Friday, June 24, 2016

Game of the Day (6/24/91)

Blue Jays 4, Indians 3. The young Charles Nagy started for Cleveland against Toronto veteran Jimmy Key. Both pitchers were good; Key was better, especially this year.

Key allowed a two-out Chris James single in the top of the first, but stranded the runner, and his teammates grabbed the lead in the bottom of the inning. Devon White and Roberto Alomar singled, putting runners at the corners, and Alomar then stole second. Joe Carter hit a sacrifice fly to bring White home, and Rance Mulliniks followed with a single that scored Alomar. Nagy recovered to retire the next two hitters, but Toronto was ahead 2-0 after one inning.

Carlos Baerga opened the second with a single-and-error that put him in scoring position; he would advance to third before Key left him there. Mookie Wilson doubled in the bottom of the inning and stuck at second. Key worked around a Jerry Browne single in the third; the bottom of the inning saw Carter double, Mulliniks single, and John Olerud hit a sacrifice fly that padded the Blue Jay advantage to 3-0.

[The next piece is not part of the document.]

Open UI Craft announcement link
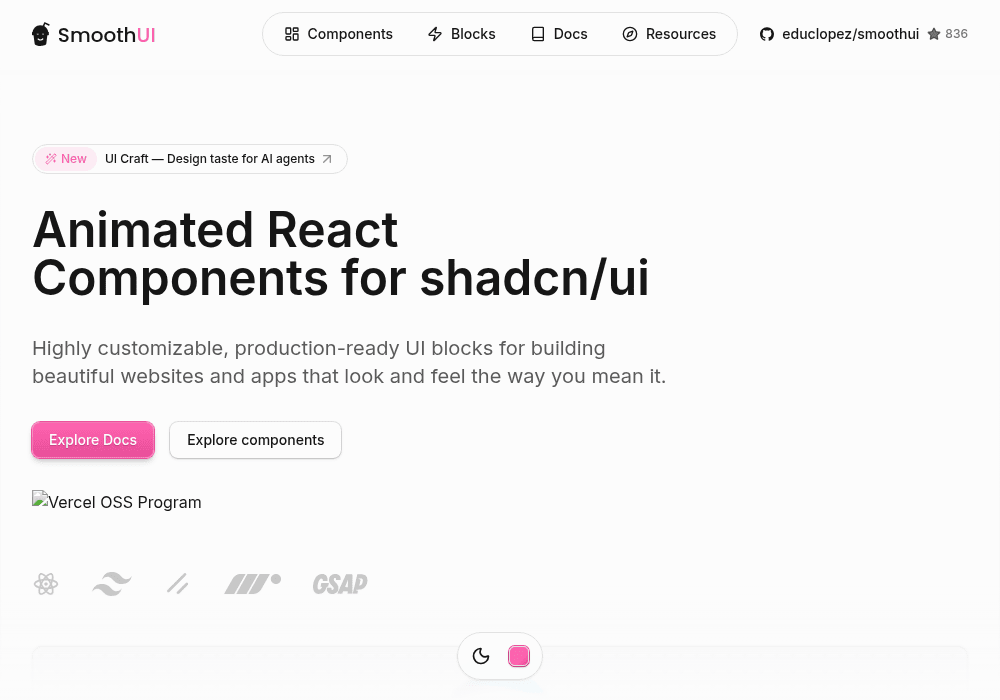pyautogui.click(x=190, y=159)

Key and Nagy both worked around two-out hits in the fourth (a Brook Jacoby single and a Wilson double, respectively). In the top of the fifth, Cleveland joined in the scoring; Mike Huff reached on a two-out Ed Sprague error, Browne singled, and James doubled them both home. Alomar led off the home fifth with a double, stole third, and was left there. The Indians also got a leadoff double from Baerga in the sixth; he moved to third on a flyout and scored the tying run on a Jeff Manto single. Felix Fermin singled as well, putting the go-ahead run in scoring position, but Mark Lewis ended the inning by grounding into a double play.

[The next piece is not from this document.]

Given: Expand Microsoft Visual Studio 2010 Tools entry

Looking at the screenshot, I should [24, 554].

Greg Myers led off the home sixth with a walk; he was replaced by pinch runner Glenallen Hill, who was promptly caught stealing, allowing Nagy to end the inning scorelessly. Duane Ward took the mound in the top of the seventh and allowed a single to Browne, but nothing else. Nagy remained in the game to start the home seventh, but a White double and an Alomar groundout put the go-ahead run at third, and Nagy was yanked after intentionally walking Carter. Jesse Orosco relieved, and pinch hitter Pat Tabler greeted him with a tiebreaking sacrifice fly.

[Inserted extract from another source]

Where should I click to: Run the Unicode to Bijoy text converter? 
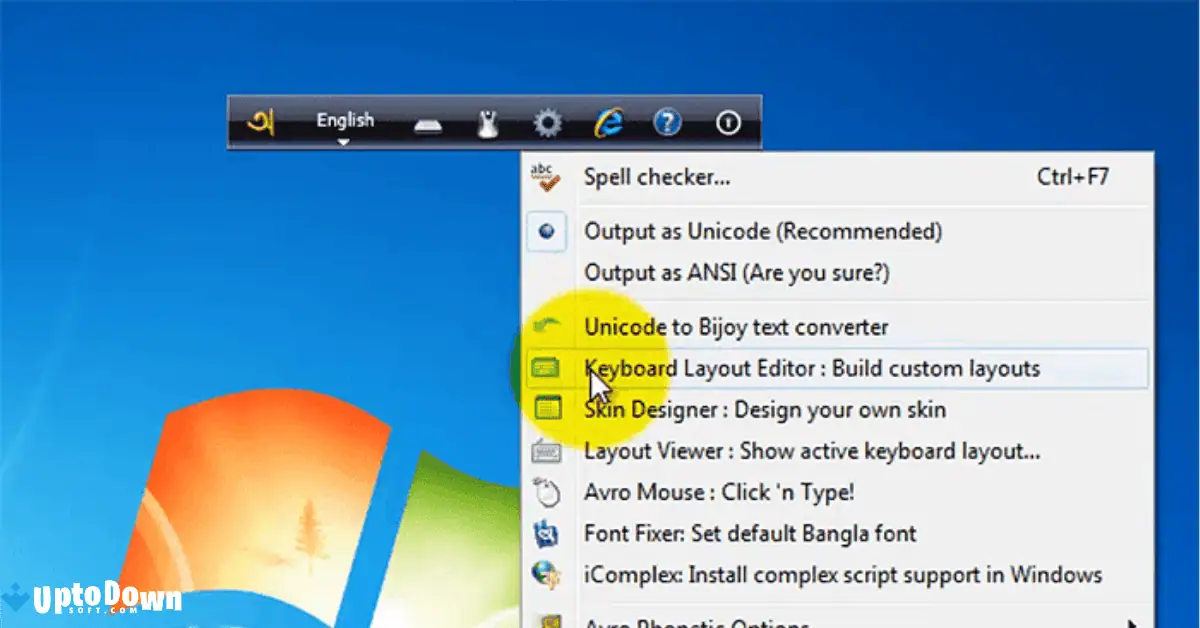736,327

Ward was perfect in the eighth, as was Mike York. In the ninth, Tom Henke allowed a two-out single to Alex Cole, and promptly picked him off of first to end the game.

Through six innings, this game was tied 3-3 and both starters were still pitching. The Blue Jays immediately turned things over to their hyper-reliable bullpen, which worked three routine scoreless frames. Cleveland, meanwhile, tried to get one more inning out of their starter, and that led to the go-ahead run.

Best I can tell, there are two lessons to be learned here (and they seem to be the same lesson as in every Blue Jays game we've seen so far in 1991):

1. Have a hyper-reliable bullpen.
2. Use the hyper-reliable bullpen.

It's the recent Royals, 25 years early - and it worked pretty well then, too, because this Blue Jays team was about to win back-to-back titles.